Mike Leigh

Personal information
- Full name: Michael Leigh
- Nickname: Clubber
- Nationality: Canada
- Born: 25 November 1984 (age 41) Nanaimo, British Columbia, Canada
- Height: 1.79 m (5 ft 10+1⁄2 in)
- Weight: 80 kg (176 lb)

Sailing career
- Sport: Sailing
- Club: Royal Vancouver Yacht Club
- Coached by: Joshua Chant
- Class: Dinghy

= Mike Leigh (sailor) =

Canadian sailor

Michael Leigh (born 25 November 1984) is a Canadian sailor, who specialized in one-person (Laser) and two-person dinghy (470) classes. Representing Canada in two editions of the Olympic Games, he finished ninth in the Laser class at Beijing 2008, and then twenty-fifth in the 470 class at London 2012 with his partner Luke Ramsay. Leigh has also been training throughout his sailing career for the Royal Vancouver Yacht Club under his Australian-born personal coach Joshua Chant.

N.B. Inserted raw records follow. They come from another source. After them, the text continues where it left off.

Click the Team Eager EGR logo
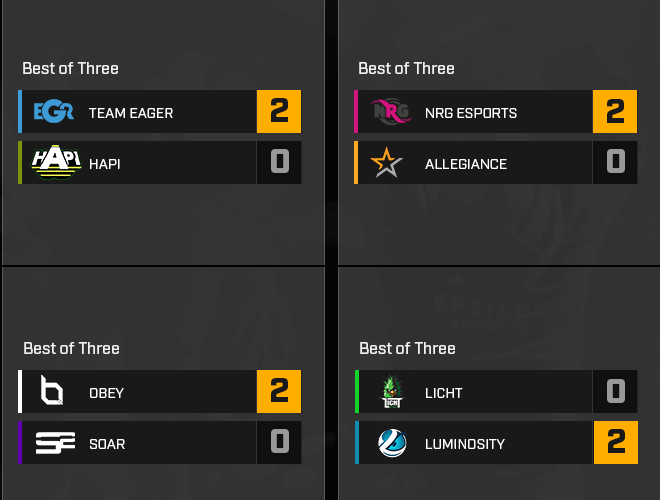This screenshot has width=660, height=500. (x=53, y=112)
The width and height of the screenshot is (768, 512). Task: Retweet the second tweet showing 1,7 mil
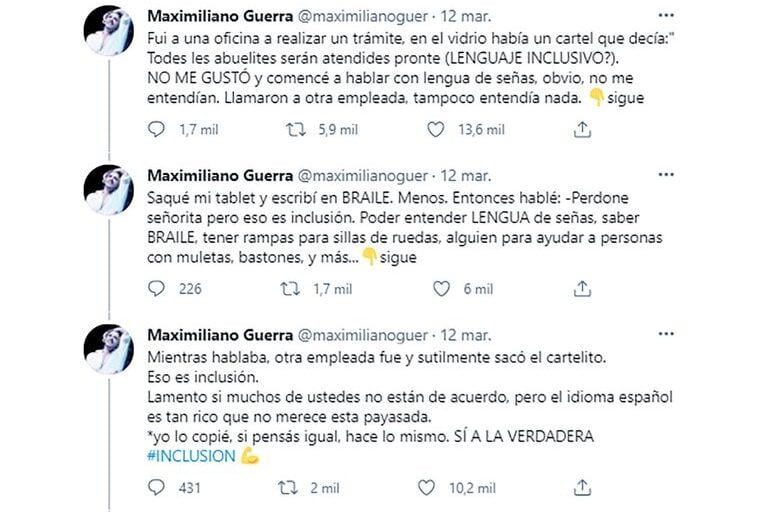[x=290, y=289]
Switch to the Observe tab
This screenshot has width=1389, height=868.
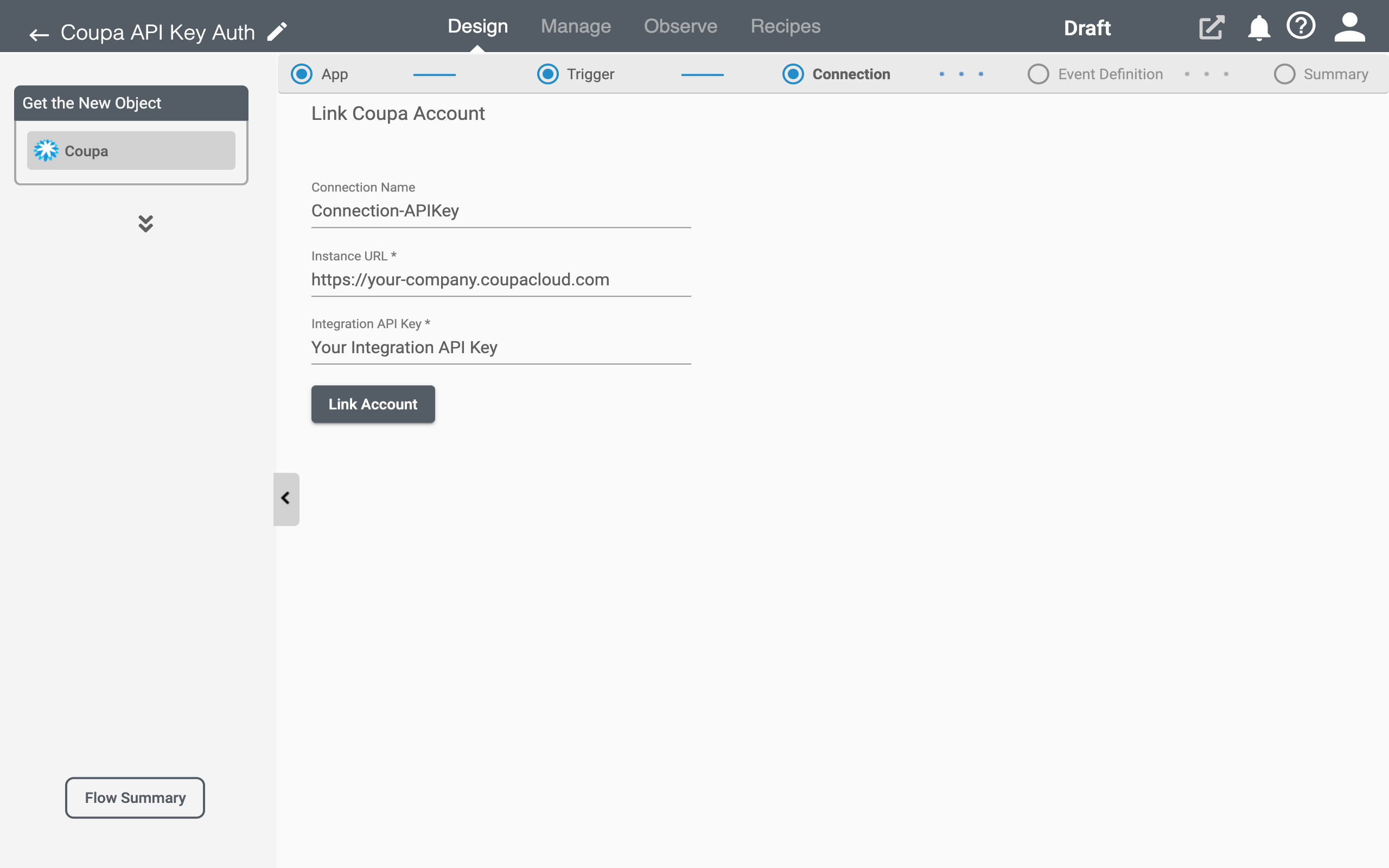coord(680,27)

Leigh made his Olympic debut at the 2008 Summer Olympics in Beijing, where he sailed into the ninth position in the men's Laser class with a grade of 109, missing out of the medal podium by 34 net points and surpassing Norway's Kristian Ruth by a narrow, ten-point gap based on the total score.

At the 2012 Summer Olympics in London, Leigh teamed up with skipper Luke Ramsay to challenge the men's 470 class after having achieved a berth and finishing twenty-second from the World Championships in Barcelona, Spain. Sailing with Ramsay in the opening series, the Canadian duo posted a grade of 179 net points to earn a twenty-fifth-place finish in a fleet of twenty-seven boats.